TASK OBJECTIVE:
Only one stretch of the data below is wanted: the lines starting at the one with "Privacy Policy (117, 2401)" and ending at the one with "How old do I", both included, given again exactly.

RECORDS FOR PROCESSING:
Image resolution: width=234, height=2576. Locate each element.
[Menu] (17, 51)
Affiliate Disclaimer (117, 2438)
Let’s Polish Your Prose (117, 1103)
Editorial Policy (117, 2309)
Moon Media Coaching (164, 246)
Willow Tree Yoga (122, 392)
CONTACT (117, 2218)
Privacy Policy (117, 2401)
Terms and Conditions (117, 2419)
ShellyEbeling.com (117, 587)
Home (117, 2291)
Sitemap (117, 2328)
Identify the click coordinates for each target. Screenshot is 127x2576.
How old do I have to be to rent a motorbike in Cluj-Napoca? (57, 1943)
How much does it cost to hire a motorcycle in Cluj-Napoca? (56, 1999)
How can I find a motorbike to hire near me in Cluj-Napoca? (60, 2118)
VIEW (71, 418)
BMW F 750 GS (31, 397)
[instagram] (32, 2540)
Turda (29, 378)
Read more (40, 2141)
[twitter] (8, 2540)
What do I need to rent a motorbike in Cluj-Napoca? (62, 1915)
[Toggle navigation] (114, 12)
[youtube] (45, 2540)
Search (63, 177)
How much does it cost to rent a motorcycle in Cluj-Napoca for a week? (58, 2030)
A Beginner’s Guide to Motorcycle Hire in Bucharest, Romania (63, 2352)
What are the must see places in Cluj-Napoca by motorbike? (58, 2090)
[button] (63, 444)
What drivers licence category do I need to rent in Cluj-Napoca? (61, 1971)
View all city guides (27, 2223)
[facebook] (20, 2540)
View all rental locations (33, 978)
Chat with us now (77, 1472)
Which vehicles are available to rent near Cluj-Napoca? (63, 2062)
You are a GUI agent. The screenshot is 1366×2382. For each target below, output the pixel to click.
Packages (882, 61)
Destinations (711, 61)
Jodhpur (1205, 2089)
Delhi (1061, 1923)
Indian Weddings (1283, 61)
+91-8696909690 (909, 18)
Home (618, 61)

COMPLETED EXERCISE:
Privacy Policy (117, 2401)
Terms and Conditions (117, 2419)
ShellyEbeling.com (117, 587)
Home (117, 2291)
Sitemap (117, 2328)
Identify the click coordinates for each target. Screenshot is 127x2576.
How old do I have to be to rent a motorbike in Cluj-Napoca? (57, 1943)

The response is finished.